1. ## Indices question!

Given that $\displaystyle 10^{2n} \times 5^{4-3n} = 2^x \times 5^y$, express y in terms of n.

Answer: $\displaystyle x = 2n$, $\displaystyle y = 4 - n$
I don't know how to begin, how do I get two answers from one given expression? Sorry if I sound dumb but any help will be greatly appreciated!
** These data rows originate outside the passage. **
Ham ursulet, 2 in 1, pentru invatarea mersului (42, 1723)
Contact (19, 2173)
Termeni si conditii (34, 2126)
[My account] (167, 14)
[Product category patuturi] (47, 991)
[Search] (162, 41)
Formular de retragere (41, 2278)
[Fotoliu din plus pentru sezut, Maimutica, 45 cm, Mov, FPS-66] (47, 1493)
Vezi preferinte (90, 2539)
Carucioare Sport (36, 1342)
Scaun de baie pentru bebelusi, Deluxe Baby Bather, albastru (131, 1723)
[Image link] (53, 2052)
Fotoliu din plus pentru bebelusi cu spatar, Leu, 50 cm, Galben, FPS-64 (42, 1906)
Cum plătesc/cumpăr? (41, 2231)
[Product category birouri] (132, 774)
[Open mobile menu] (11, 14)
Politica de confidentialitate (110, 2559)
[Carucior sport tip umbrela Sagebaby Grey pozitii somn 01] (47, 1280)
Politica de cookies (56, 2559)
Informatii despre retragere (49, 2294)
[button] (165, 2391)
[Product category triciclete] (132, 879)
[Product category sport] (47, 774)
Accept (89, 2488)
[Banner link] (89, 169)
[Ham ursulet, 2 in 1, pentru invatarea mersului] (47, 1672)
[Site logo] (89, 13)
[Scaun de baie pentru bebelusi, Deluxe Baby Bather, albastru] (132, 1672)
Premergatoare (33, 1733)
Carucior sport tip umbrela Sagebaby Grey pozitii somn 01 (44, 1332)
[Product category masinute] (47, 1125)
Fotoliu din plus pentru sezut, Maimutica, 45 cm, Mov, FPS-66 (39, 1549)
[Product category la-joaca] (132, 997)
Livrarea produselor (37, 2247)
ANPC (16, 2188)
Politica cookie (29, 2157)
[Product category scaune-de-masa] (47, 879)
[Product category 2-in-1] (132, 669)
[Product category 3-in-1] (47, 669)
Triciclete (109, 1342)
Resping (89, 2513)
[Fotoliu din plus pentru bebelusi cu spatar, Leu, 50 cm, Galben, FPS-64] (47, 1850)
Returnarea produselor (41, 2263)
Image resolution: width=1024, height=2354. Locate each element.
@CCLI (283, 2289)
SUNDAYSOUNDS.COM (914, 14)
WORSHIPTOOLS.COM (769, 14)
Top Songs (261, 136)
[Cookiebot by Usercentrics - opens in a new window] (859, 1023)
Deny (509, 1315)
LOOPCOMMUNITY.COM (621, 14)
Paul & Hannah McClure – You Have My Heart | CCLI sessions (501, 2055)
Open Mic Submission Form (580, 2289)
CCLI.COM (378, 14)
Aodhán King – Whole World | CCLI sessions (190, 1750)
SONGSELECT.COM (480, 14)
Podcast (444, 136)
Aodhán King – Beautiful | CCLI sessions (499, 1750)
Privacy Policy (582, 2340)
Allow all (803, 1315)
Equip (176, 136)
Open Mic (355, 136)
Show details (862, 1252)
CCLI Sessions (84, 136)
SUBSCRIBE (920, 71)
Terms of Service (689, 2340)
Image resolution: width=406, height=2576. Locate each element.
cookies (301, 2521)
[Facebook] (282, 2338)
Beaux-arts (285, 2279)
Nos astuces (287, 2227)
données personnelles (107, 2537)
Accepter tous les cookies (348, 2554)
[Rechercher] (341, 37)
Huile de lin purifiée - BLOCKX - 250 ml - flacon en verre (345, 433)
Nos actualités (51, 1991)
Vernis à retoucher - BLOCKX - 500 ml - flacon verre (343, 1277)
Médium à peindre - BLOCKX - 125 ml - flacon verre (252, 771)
Thanks in advance.

2. $\displaystyle 10^{2n} \cdot 5^{4-3n} = 2^x \cdot 5^y$

$\displaystyle (2 \cdot 5)^{2n} \cdot 5^{4-3n} = 2^x \cdot 5^y$

$\displaystyle 2^{2n} \cdot 5^{2n} \cdot 5^{4-3n} = 2^x \cdot 5^y$

$\displaystyle 2^{2n} \cdot 5^{4-n} = 2^x \cdot 5^y$

finish up by equating exponents

3. Oh thank you very much skeeter! I haven't really done this sort of sum for a while so I completely forgot about that. Oops.

4. Note that is m and n could be any numbers, there would be an infinite number of solutions. This problem is assuming that m and n are positive integers.

5. Hi im stuck on a question, anyone can help?
simplify
9^-1/2 x 8^2/3

6. (Removed as author of post #5 started a new thread.)